Monday, January 17, 2000
'Millionaire' show in class by itself
BY JOHN KIESEWETTER
The Cincinnati Enquirer
PASADENA, Calif. Let's face it, Regis Philbin is one in a million. His ABC game show is one in a million too.
All you have to do is watch the new copycats NBC's Twenty One or CBS' Winning Lines to see that ABC's Who Wants to be a Millionaire is far superior.
Millionaire offers the best drama, presentation, intimacy, questions, family-appeal and host.
The real star of this show, frankly, is the show, says Mr. Philbin, 66, speaking to the Television Critics Association meeting here about the smash hit (8 p.m. Tuesday and 9 p.m. Thursday and Sunday, Channels 9, 2).
The music, lights, camera close-ups and risk of contestants losing big money make Millionaire unique, he says. Especially the big money.
For years being a millionaire in this country was what everybody wanted to become, and here's a chance to do it on television in one night. And it's very exciting, Reege says.
The other networks just don't get it. If you don't believe me, watch the competition:
Winning Lines (8 p.m. Saturday, Channels 12, 7) is a mind-numbing mishmosh of numbers. There's not much of a game, as 49 contestants are quickly trimmed to six, and five of those six are dispatched minutes later, by answering numerical-related trivia questions. The finalist then must answer questions from words which scroll across viewers' screens.
Usually congenial Dick Clark seems very stiff reading the questions. He looks like he's aged 20 years since New Year's Eve.
NBC's Twenty One (8 p.m. Sunday and Wednesdays, Channels 5,22) is a pale imitation of the 1950's quiz show, with such simplistic questions as What former quarterback joined the Monday Night Football booth in 1998?
Two players compete in sound-proof booths, so they can't hear each other's answers, while answering trivia questions ranging in difficulty from one to 11 points. The first player to 21 points wins.
The sound-proof booths preclude any intimacy with host Maury Povich, who lacks Mr. Philbin's charm and wit. And the cheesy bundles of $100,000 in cash on a silver platter, and hostesses in black evening dresses, look like a Comedy Central parody.
Fred Silverman, Twenty One executive producer, admits the game has been made easier for viewers to play along at home. The original Twenty One (1956-58) was canceled in the quiz show scandals, when contestants cheated to answer tough questions.
We looked at those (old) tapes and they really were boring, Mr. Silverman says. (Questions) were just too difficult. You'd really have to be a Ph.D. to answer those questions.
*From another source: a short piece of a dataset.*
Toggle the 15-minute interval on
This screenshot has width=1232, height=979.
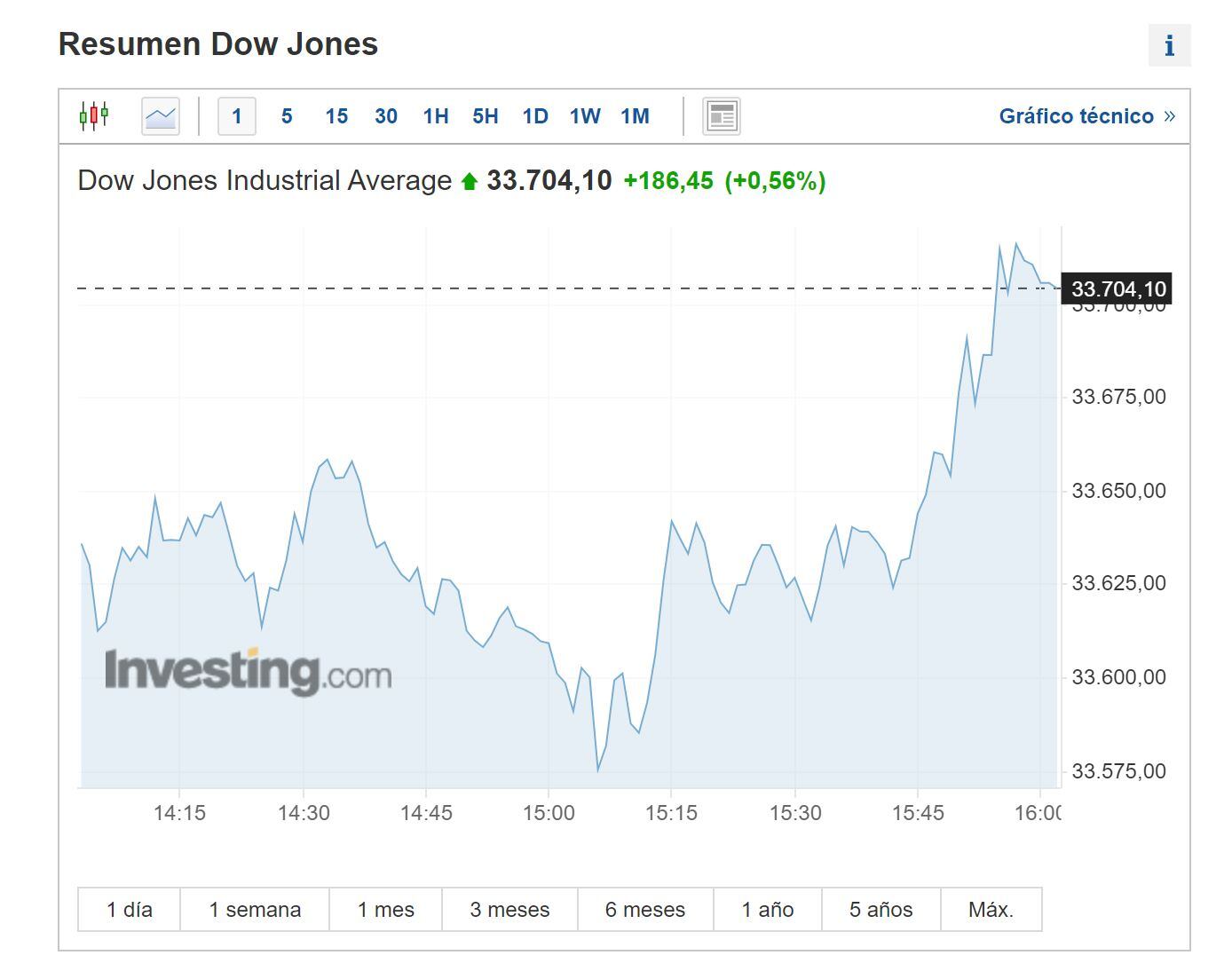336,115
Mr. Povich recalls one Twenty One contestant asked to name all of Henry VIII's wives in order, and how they died. So now he asks Twenty One contestants to name the older actor engaged to Catherine Zeta-Jones. (Michael Douglas) And NBC wonders why more people watch Millionaire?
Mr. Philbin defends the escalating difficulty of questions on his show, in which a person can win $1 million by correctly answering 15 questions.
If this thing is so easy to win, why don't we have more winners? he says. And that's my final answer.
So far, only 31-year-old John Carpenter of Hamden, Conn., has won the grand prize. The biggest winner has been ABC. To use Mr. Philbin's favorite phrase, Millionaire ratings are out of control. Last Wednesday's Millionaire was viewed by more people than any other show on TV this season, ABC says.
Millionaire has changed everything. It's probably the most significant . . . programming on the air in the last several years, says Garth Ancier, NBC Entertainment president. There's nothing like (it) in the modern history of television.
Says CBS Entertainment President Les Moonves, one of the few Hollywood executives critical of the game show revival: It's a trend that, frankly, we hopes goes away quickly. But it doesn't look like it's going to.
Millionaire can do more damage than just blowing holes in competitors' lineups, Mr. Moonves says.
Every half hour of a game show that's on the air means 100 people in Hollywood are out of work, and by that I mean (series) writers, producers and directors, he says. I don't necessarily think it's good for television.
Unlike the syndicated Wheel of Fortune and Jeopardy! (7-8 p.m., Channel 9), Millionaire has universal appeal to all ages, even grade-school children.
You can get the entire famly around a television set the way it was when these game shows were popular in the '50s, Mr. Povich says.
And unlike Jeopardy!, a Millionaire winner must answer every question. That's what makes Millionaire simply beautiful: One person in the hot seat, sweating it out.
The other networks have completely misread the success of Millionaire by thinking it's just a game show, says Michael Davies , Millionaire executive producer. Our show works on nights when we give away hardly any money.
And when contestants blow it, Mr. Philbin empathizes with them.
I feel just terrible when they lose, he says. It's a heartbreak, really, literally for me to have to tell them . . . I hate it. I love it when they win, and I want more winners.
Isn't he the best? Is that your final answer?
TV Critic John Kiesewetter is reporting from the winter press tour.